- _EXERCISE DESCRIPTION_
Set down all of the entries word for word, omitting the images they contain.

- _SUPPLIED INFORMATION_
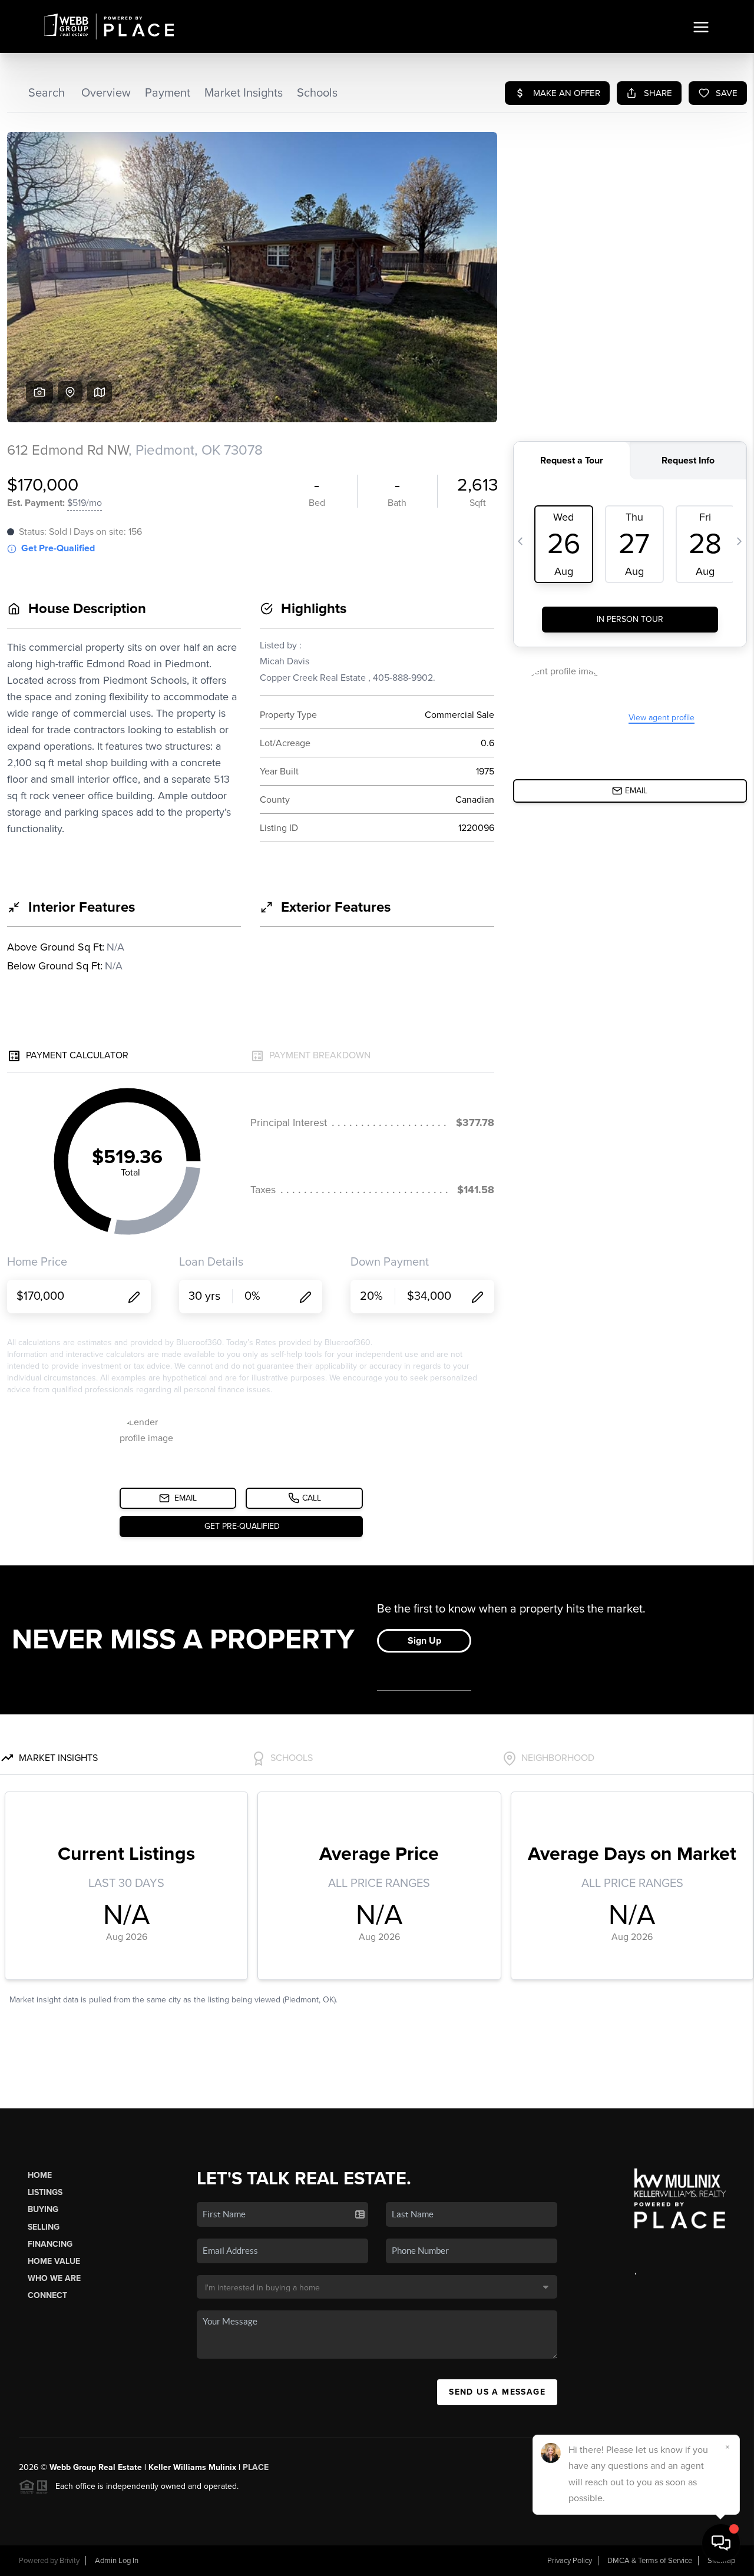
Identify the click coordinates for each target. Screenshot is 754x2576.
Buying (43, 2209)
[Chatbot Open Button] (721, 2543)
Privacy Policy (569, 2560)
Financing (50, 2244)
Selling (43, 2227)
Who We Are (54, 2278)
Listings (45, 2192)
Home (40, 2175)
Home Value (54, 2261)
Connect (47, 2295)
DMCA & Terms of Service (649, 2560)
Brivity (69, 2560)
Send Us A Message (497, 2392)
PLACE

- _SOLUTION FOR THIS EXERCISE_
Identify the click coordinates for each target. Screenshot is 754x2576.
Buying (43, 2209)
[Chatbot Open Button] (721, 2543)
Privacy Policy (569, 2560)
Financing (50, 2244)
Selling (43, 2227)
Who We Are (54, 2278)
Listings (45, 2192)
Home (40, 2175)
Home Value (54, 2261)
Connect (47, 2295)
DMCA & Terms of Service (649, 2560)
Brivity (69, 2560)
Send Us A Message (497, 2392)
PLACE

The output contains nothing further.